Debtors must provide direct or circumstantial evidence to show money was in fact lost gambling and not merely used as a ruse to evade creditors and defend a denial of discharge. McBee v Silman, 512 F.2d 504, 506 (5
The Debtors contend that they provided reasonable explanations of the financial status and lack of records. They did not obtain large cash advances shortly before filing bankruptcy for which they have no explanation. The cash advances were obtained over a year before the filing and the Plaintiff did not provide evidence to show the bankruptcy schedules do not accurately portray their financial status. The Debtors argue they provided substantiation for many of the expenses on gambling, home improvements and living expenses, so they are more like the debtor in In re Luhman, 146 BR 163 (W. Pa. 1992), who was granted a discharge. The Debtors also beseech the Court to consider the insurmountable amount of unsecured debt they will face if their discharge is denied.

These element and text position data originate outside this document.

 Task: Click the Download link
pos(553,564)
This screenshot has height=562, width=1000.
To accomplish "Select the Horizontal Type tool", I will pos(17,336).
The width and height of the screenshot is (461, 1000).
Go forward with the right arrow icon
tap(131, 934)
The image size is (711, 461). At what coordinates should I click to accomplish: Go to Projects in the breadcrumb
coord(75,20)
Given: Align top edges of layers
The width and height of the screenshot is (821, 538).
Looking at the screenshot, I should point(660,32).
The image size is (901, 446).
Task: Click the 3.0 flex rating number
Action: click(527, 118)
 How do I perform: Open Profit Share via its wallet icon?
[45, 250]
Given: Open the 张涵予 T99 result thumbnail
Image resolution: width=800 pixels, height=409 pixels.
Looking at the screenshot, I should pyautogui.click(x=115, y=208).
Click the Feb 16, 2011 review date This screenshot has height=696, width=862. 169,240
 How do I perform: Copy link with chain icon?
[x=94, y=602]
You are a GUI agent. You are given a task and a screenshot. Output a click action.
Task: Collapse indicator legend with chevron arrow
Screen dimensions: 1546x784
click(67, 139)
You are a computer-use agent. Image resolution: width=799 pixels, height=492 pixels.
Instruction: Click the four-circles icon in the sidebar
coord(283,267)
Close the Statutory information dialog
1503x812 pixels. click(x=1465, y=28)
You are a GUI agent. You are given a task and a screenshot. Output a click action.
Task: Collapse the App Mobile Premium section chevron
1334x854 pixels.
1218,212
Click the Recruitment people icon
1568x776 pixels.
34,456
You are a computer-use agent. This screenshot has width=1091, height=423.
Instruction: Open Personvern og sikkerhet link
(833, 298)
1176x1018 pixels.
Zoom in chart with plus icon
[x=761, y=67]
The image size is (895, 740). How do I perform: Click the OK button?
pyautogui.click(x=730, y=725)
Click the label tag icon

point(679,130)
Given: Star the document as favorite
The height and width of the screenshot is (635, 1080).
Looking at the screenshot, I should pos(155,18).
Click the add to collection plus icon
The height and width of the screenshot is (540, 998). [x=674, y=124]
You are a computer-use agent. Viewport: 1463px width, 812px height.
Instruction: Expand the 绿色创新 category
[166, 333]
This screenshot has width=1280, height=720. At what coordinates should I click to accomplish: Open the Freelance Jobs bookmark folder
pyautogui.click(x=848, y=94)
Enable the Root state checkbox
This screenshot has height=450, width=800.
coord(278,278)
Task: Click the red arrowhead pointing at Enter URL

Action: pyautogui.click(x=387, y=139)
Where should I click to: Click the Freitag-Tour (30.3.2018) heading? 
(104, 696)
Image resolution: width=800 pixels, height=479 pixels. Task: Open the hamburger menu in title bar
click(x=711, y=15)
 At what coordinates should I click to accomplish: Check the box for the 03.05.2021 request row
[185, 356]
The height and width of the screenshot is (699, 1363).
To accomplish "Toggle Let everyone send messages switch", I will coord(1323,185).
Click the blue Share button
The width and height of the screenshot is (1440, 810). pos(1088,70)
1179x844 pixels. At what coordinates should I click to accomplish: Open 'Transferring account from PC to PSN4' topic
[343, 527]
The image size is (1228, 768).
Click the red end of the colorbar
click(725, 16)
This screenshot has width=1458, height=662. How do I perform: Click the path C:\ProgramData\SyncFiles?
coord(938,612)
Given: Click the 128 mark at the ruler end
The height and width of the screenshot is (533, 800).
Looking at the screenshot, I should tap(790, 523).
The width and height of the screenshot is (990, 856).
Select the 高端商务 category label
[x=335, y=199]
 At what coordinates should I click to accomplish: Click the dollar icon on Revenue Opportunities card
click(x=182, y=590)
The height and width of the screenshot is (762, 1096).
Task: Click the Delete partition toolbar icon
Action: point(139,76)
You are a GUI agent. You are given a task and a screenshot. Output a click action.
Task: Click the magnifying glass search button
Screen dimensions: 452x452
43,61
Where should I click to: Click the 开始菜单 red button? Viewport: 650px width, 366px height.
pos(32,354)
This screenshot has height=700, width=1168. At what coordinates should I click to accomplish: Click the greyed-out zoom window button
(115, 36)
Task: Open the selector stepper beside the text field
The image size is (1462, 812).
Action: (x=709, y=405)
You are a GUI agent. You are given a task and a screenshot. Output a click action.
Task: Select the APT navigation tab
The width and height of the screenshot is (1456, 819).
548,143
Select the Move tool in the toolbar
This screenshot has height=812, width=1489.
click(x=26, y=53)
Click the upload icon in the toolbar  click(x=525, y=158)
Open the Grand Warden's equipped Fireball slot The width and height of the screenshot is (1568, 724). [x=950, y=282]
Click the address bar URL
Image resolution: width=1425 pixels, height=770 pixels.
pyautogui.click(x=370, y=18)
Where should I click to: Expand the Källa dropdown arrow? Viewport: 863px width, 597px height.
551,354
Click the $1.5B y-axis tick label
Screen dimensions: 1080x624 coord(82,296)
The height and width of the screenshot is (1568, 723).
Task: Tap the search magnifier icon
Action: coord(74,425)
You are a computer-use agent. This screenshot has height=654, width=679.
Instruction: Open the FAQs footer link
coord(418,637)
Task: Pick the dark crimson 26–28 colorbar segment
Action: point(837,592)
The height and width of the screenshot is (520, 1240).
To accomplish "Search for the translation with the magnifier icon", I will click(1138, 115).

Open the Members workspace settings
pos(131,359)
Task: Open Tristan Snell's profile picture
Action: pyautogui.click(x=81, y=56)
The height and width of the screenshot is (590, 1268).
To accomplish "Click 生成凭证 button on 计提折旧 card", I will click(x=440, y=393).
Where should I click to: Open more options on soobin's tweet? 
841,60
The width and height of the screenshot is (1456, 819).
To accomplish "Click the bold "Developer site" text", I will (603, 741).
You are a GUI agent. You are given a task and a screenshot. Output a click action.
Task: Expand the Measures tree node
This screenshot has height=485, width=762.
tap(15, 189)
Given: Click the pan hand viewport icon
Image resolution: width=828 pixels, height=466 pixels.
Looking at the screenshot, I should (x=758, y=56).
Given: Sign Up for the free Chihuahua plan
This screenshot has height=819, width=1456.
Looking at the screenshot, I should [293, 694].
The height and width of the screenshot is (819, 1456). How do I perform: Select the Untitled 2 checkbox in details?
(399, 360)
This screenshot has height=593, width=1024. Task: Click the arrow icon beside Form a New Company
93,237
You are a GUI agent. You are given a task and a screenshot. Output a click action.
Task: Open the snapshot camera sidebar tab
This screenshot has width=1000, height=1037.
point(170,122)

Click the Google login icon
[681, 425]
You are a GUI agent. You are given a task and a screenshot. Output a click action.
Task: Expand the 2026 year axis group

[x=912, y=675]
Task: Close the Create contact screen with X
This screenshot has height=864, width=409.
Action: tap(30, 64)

After considering the summary judgment motions, the Court ruled that the Debtors had supplied enough evidence to create a genuine issue of material fact on the relevant issues to proceed to trial. However, after providing them with an opportunity to supplement the limited documentary evidence with their oral testimony, the Court concludes that the Debtors have failed to meet the burden of proof which shifted to them to explain their lack of records and use of cash advances. The Court acknowledges it is unlikely the Debtors would have receipts for the purchase of illegal drugs and that some gambling losses may not be documented by casinos. The Debtors are not operating a business nor do they have large investments to require the extent of records expected of someone such as the debtors in In re Caneva, supra or In re Dolin, supra. However, the Debtors were provided the chance to orally explain the expenditure of the money they received through cash advances on credit cards, and cash withdrawals from their accounts, and they simply did not provide enough information to find their explanation to be satisfactory. The Court accepts the fact that Mr. Hernandez used drugs and that both Debtors participated in gambling. However, their testimony consisted of general, unsubstantiated statements, and did not rise to the level of a satisfactory explanation. Engaging in legal gambling activities on occasion does not establish an "addiction." The Debtors failed to provide testimony of specific details to make the leap from occasional gambling to an addiction, to show any particular cost of maintaining separate households, or the extent of Mr. Hernandez's drug expenditures.
The Court recognizes that exceptions to discharge are to be applied narrowly, and appreciates the plight of the Debtors in facing a significant amount of unsecured debt. However, their testimony was not enough to overcome the prima facie case so thoroughly established by the Plaintiff.
IV
CONCLUSION
The Plaintiff established a prima facie case to deny the Debtors' discharge under § 727(a)(3) and (a)(5). The Debtors failed to provide a satisfactory explanation to justify their lack of records, or the loss or deficiency of assets to meet their liabilities. The Debtors discharge is denied. Counsel for the Plaintiff is directed to submit a proposed judgment within 14 days of entry of this Memorandum Decision.